Roma – Chissà mai se è colpa del clima littorio tornato così di moda nella politica italiana. Oppure l’inarrestabile voglia di guerriglia all’Europa matrigna, che non solo ci obbliga a tenere i conti in ordine ma anche a usare parole proibite. L’ultima eredità del ministro Paolo Savona, che in questi giorni trasloca alla CONSOB, sono le “Europarole”, 18 lemmi segnalati nel sito del dipartimento delle Politiche Europee della Presidenza del Consiglio, per le quali si consiglia la traduzione. “Dillo in Italiano”, ordina il ministero, per alcune parole utilizzate nei documenti di Bruxelles. Se l’intento era di semplificare e far capire meglio quantitative easing o governance, l’esperimento è fallito davanti ad “allentamento quantitativo” e “governanza”.
Già, governanza, che tanto assomiglia a quel “sciampagna” al posto di champagne, indicato dal regime fascista nel ’40, quando si propose di abolire tutte le parole straniere per dare forza linguistica e culturale all’autarchia tricolore. Una bonifica grammaticale che sfiorò il ridicolo, traducendo bob in guidoslitta, principe di Galles in tessuto principe, garage in rimessa, e via con tutte le parole straniere più usate. Perfino dei classicissimi termini dell’economia monetaria come Gold Exchange standard, divenne base di cambio aurea.

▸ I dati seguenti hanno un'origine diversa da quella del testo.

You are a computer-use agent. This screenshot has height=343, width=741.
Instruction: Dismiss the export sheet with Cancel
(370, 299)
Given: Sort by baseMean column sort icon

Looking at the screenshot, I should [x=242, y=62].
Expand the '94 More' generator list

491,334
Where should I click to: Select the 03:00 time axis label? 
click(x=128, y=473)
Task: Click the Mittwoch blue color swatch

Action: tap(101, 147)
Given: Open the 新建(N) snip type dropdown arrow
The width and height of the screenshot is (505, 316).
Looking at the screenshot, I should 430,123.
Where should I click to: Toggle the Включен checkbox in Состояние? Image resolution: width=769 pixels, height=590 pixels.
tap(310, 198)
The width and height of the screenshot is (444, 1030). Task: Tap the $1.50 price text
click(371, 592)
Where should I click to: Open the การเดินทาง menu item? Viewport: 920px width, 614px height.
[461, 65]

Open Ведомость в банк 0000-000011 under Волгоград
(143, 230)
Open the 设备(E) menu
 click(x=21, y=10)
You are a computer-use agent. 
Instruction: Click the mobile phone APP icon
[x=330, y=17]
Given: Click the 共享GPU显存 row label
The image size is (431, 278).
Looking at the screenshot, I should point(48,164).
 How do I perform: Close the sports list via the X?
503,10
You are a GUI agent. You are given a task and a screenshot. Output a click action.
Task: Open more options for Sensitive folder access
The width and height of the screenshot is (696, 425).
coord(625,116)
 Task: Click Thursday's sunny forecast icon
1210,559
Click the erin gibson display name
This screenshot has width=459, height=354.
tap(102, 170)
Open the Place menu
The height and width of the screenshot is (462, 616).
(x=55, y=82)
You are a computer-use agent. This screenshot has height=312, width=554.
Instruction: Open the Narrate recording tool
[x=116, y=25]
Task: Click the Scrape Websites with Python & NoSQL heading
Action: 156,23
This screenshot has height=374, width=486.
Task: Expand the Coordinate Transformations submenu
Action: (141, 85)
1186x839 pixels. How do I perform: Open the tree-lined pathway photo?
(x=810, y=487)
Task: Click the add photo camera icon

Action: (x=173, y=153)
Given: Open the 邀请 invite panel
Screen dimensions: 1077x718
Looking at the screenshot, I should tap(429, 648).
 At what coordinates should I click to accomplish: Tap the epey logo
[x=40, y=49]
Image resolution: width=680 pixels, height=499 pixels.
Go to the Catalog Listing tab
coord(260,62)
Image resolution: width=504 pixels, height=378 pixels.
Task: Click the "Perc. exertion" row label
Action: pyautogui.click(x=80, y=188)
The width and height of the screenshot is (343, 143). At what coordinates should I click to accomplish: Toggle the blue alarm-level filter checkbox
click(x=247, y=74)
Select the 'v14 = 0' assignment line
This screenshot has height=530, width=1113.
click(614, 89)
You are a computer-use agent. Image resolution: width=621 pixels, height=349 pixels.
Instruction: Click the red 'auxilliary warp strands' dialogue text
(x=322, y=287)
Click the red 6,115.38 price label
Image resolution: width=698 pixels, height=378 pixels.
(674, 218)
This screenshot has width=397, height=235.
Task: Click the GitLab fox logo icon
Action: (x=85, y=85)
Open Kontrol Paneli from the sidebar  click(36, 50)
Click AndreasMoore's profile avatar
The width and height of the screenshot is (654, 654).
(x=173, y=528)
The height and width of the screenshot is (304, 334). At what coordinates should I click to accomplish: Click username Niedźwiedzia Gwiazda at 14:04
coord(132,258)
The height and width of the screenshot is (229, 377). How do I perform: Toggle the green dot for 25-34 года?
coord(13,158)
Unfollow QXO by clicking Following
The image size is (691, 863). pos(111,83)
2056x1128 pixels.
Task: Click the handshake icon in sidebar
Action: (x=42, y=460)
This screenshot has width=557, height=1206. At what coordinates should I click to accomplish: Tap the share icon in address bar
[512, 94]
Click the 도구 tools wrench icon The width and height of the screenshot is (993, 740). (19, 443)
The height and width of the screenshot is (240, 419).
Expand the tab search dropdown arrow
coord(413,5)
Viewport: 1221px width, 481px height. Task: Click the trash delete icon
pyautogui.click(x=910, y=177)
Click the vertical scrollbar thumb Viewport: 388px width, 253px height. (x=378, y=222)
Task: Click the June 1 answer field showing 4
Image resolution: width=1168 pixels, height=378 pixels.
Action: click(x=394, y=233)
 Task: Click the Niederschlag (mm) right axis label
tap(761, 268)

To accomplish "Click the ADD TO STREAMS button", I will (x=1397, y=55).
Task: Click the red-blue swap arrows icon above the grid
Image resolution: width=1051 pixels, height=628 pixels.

Forse l’ex ministro delle Politiche europee si è ispirato proprio a quest’ultimo esempio o, ancora, allo scrittore Paolo Monelli che negli anni ’30 sulla Gazzetta del Popolo presentava una parola straniera al giorno, da sostituire con una in italiano autentico. Più o meno, quello che è successo negli ultimi mesi sul sito governativo che attorno alle Europarole ha organizzato una sorta di concorso, invitando i lettori a partecipare alla lapidazione del vocabolario UE (si vota fino a domenica 17 marzo). Dalla lista iniziale ne sono rimaste 18 (si ignora il motivo perché solo 18) tra cui oltre agli esempi già fatti vengono tradotti fiscal compact (patto di bilancio), hot spot (punto di crisi), steward (assistente di stadio) no deal (nessun accordo) e via con la lista completa, fino a Brexit che in italiano fa il poco maneggevole “la potenziale uscita del Regno Unito dall’Unione Europea”.
Al ministro non è sfuggito neppure il tanto odiato (ma per tutta la sua carriera frequentato) establishment che naturalmente diventa gruppo di potere, classe dirigente, autorità costituita, apparato. Un lavoro certosino che evidentemente non ha consentito altro tempo, quello che forse sarebbe stato altrettanto utile all’ex ministro per frequentare il Consiglio e la Commissione Europea, anche solo per presentare ai partner, (scusate “compagni dell’Unione”), questo singolare vocabolario italico.